▸ What you are asked to do: Figure out the number of lines in the entries that hold the string "link", then give that number and nothing else.

▸ Extracted material:
________________

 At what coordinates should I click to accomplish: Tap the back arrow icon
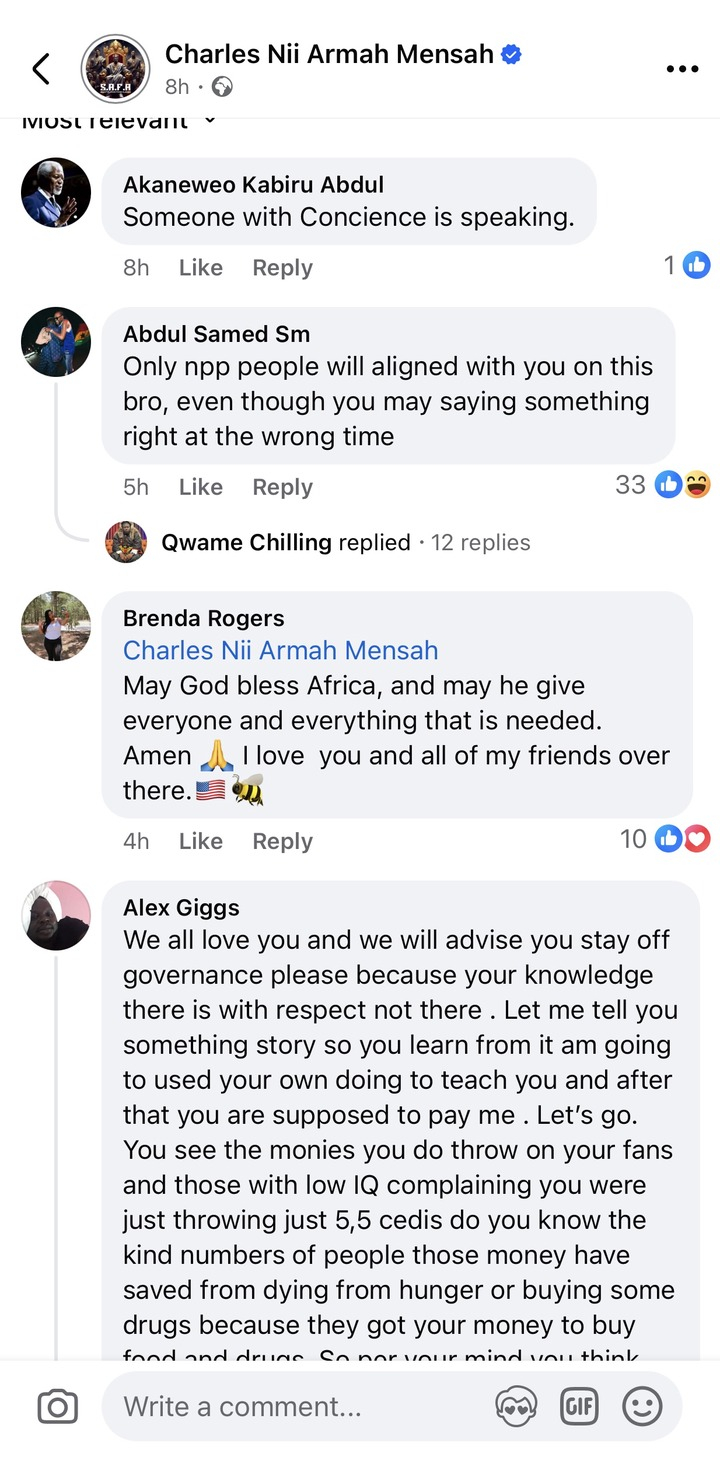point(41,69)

________________

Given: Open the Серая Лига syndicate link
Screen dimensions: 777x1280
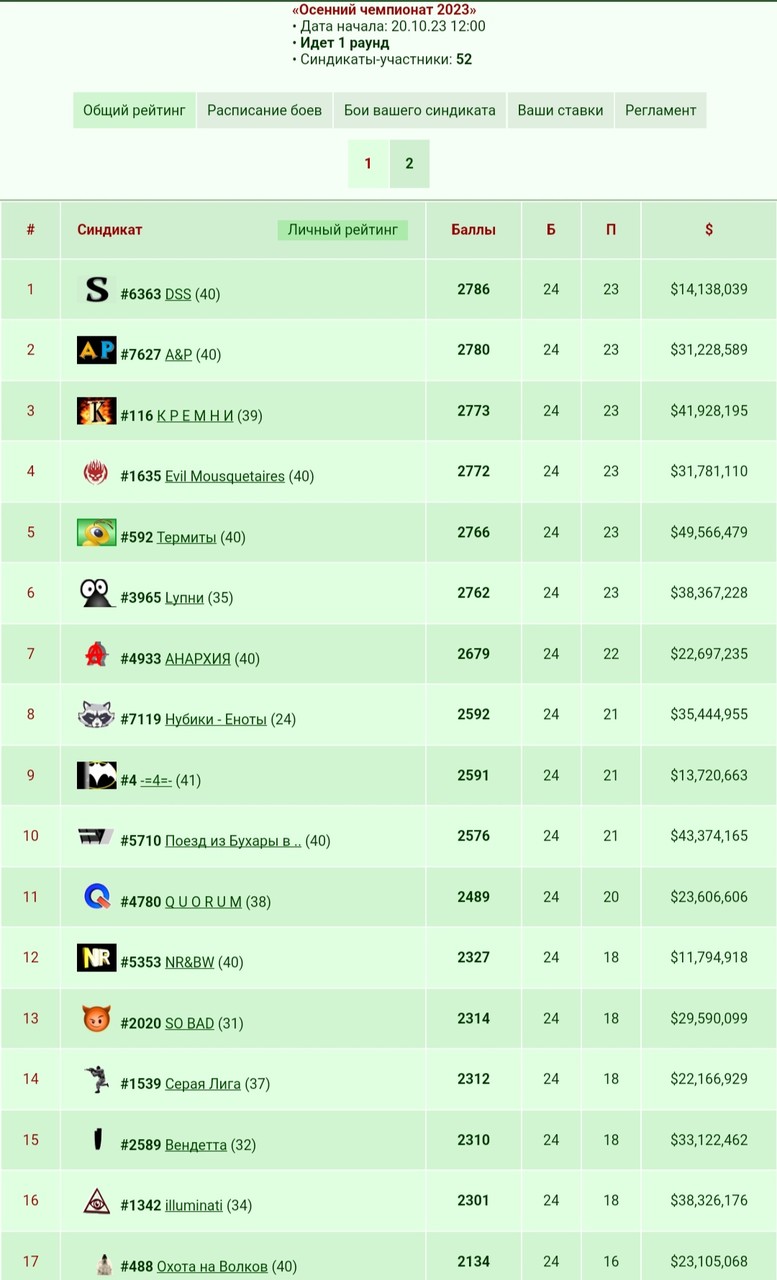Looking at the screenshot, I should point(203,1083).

________________

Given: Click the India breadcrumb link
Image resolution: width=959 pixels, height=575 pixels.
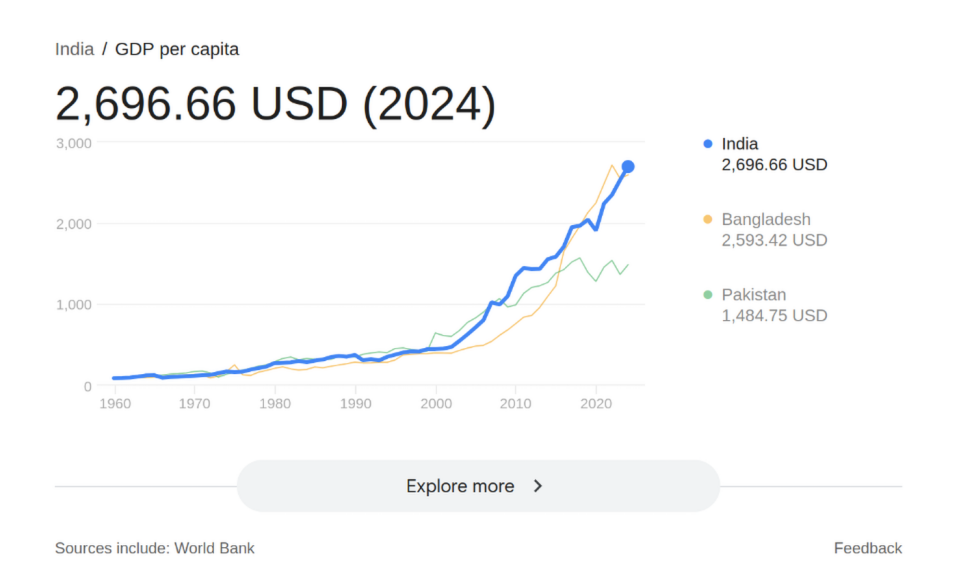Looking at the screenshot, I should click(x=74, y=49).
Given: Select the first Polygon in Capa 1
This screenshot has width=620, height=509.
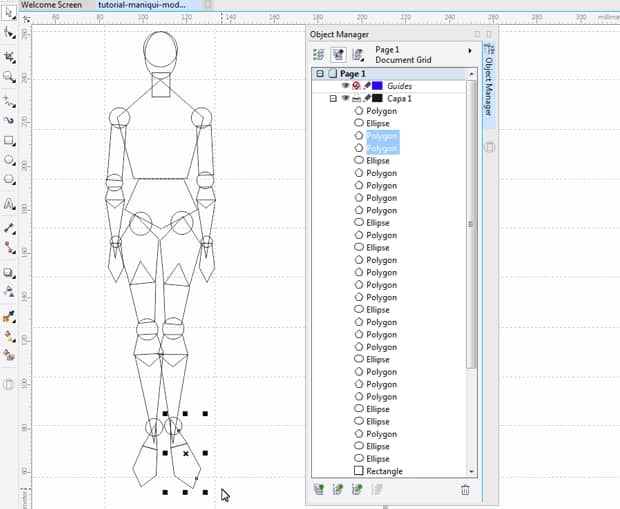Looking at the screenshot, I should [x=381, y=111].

________________

▸ Task response: 2